The 30-year bond rose one tick to 91-7/32 to yield 5.07 percent, down from 5.08 percent in the previous session.

The five-year note rose 7/32 to yield 4.87 percent. The two-year note added three ticks, yielding 4.84 percent.

The benchmark Treasury yield has jumped nearly three quarters of a percentage point in the past three months as investors have bet the Fed might raise short-term rates more than originally expected. But minutes from the Fed's March 27-28 meeting, released on Tuesday, showed policymakers eyed an end to central bank's now 21-month old rate-boosting campaign.

"Most members thought that the end of the tightening process was likely to be near, and some expressed concerns about the dangers of tightening too much, given the lags in the effects of policy," the minutes said. (Read the minutes.)

"You are getting the rally in Treasuries because the minutes imply a little less tightening than what the market had anticipated," Keith Hembre, chief economist with FAF Advisors in Minneapolis, told Reuters.
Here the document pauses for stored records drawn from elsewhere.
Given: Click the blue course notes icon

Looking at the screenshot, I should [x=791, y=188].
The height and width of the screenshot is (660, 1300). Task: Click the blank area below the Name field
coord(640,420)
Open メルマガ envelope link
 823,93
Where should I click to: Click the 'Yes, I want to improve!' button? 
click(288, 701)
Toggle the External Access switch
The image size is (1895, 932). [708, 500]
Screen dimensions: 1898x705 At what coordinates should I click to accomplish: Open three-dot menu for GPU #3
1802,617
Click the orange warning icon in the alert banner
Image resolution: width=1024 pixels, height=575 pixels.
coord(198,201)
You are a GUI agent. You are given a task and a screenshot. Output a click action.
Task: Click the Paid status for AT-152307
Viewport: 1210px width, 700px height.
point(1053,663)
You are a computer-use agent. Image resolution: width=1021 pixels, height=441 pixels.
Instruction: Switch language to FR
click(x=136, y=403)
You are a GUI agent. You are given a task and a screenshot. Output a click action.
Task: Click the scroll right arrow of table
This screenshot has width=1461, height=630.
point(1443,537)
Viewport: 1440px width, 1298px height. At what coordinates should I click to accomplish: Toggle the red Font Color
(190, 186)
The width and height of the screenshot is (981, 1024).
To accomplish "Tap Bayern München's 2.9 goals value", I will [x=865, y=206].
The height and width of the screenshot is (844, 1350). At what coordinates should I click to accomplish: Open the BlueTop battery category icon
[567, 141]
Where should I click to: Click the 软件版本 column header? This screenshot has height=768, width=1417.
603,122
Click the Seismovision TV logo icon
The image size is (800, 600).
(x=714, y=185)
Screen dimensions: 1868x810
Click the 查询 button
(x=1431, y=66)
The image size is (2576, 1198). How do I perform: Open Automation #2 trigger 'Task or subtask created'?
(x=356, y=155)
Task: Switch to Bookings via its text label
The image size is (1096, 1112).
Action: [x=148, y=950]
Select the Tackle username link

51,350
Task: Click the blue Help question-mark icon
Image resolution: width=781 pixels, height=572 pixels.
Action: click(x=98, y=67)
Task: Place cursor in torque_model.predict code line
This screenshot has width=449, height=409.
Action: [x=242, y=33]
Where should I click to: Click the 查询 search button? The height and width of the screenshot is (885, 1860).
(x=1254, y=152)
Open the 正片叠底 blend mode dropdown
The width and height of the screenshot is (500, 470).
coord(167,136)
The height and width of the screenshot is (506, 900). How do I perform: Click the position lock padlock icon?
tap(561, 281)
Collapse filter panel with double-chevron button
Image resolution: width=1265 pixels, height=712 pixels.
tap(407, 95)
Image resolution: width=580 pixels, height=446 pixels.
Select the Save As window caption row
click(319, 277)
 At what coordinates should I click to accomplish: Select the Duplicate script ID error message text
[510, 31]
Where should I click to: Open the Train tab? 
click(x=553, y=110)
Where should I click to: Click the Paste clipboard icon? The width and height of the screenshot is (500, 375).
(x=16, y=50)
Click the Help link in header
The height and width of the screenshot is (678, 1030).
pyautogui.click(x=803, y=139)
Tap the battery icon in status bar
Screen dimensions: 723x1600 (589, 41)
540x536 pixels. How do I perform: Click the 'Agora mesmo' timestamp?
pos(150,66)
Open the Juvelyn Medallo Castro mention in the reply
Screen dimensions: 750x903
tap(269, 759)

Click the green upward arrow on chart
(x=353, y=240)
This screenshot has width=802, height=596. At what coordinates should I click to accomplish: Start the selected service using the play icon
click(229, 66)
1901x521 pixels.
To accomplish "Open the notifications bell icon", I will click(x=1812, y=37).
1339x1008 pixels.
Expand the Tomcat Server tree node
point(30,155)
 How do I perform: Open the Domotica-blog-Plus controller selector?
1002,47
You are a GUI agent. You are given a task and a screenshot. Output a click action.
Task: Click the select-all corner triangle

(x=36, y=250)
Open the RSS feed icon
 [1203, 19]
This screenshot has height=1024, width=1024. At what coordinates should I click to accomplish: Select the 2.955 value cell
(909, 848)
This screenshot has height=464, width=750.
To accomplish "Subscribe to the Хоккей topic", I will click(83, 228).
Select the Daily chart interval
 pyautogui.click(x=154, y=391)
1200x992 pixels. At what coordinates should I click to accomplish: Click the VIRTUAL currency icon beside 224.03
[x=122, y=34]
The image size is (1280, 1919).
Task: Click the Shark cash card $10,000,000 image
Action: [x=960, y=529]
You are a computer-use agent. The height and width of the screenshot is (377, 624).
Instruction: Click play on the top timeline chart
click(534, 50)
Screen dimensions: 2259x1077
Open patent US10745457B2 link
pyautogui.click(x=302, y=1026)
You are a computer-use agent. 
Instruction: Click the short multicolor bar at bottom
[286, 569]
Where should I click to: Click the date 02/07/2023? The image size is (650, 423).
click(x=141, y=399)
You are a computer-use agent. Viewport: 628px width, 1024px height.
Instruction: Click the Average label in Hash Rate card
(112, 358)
Treasuries also got a boost early in the session after the Labor Department reported the so-called core Producer Price Index, a key measure of inflation that strips out energy and food costs, rose only 0.1 percent in March, marking its smallest gain in four months.

Bond traders hate inflation since it erodes the value of their fixed-interest paying investments.

Sentiment also picked up on some economic weakness in the housing market. The Census Bureau said housing starts fell to an annual rate of 1.96 million in March, compared to an upwardly revised 2.13 million pace in February. Economists polled by Briefing.com predicted the rate would slip to 2.03 million for March.

The euro bought $1.2323, up from $1.2256 late Monday, while the dollar bought ¥117.25, down from ¥117.83 the previous session.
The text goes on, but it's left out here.